FreeBSD Looking for People with Lots of RAM
drdink writes "A few weeks ago, PAE (Physical Address Extension)
support was added to FreeBSD 5-CURRENT. This
allows memory above 4GB to be used normally by the kernel and userland
on the x86 platform. Jake Burkholder, the man
behind PAE, is now looking for users to help
him test this new feature. In his message to
the freebsd-current mailing list, Jake describes
the current caveats to PAE and also says
'We'd like this feature to be solid for
5.1-RELEASE, so I'm hoping there are people out
there with systems with more than 4G of ram that
are willing to test it.' This, along with other features
make FreeBSD 5-STABLE look very promising."

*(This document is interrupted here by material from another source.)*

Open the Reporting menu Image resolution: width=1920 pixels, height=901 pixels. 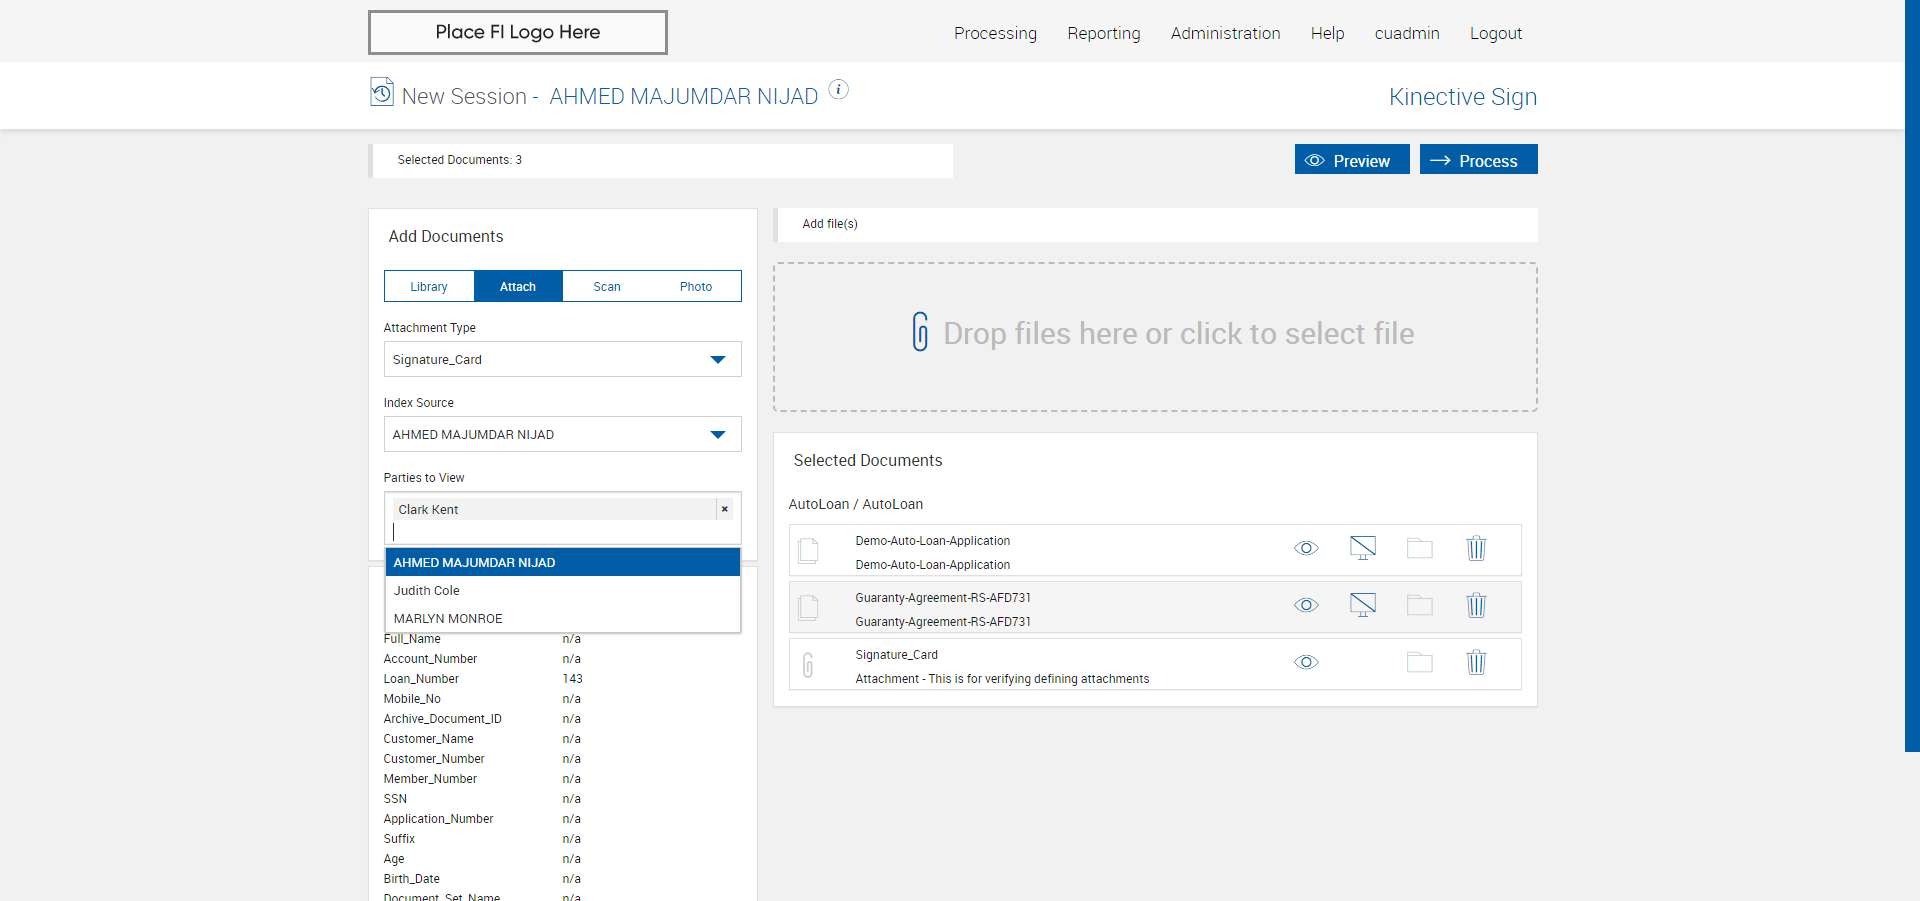pos(1103,33)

Bologna. Its not beta and its considered stable.
Current != Release. I looked at there ftp site and only found -current or -Release versions. The only one mentioned as stable I found reading the docs are 4.0.
Current = beta, and Release = stable. Stable= superstable or enterprise class stability.
FreeBSD 5 is ready for %95 of user and server use. Its just as stable as FreeBSD 4.6 or 4.7 since they are also Release versions. Only 4.0 is considered STABLE at this point.
However I would not bet my job on it with a server that needs to stay up 24x7 but FreeBSD 5 is as stable if not more out of the box as Redhat8 or Mandrake. FreeBSD hackers obsess about stability more then most linux hackers with the exception of Debian users. I would be cautious of course but to be release quality it needs to be %99.9 stable as opposed to %99.999 stable as 4.0 stable.
http://saveie6.com/
Hardware support? Never had an issue with it under FreeBSD myself, and if you're planning on running it, you can always pick your hardware properly.
Now as to WHY you'd run it?
Its reliable, quick, sensibly laid out, and works very much like commercial unix.
Just because you're too shortsighted to see a use for it, doesn't mean that no one else has uses for it.
smash.
I run: Windows, OS X, Linux, FreeBSD. Just because you have a hammer, doesn't mean everything is a nail.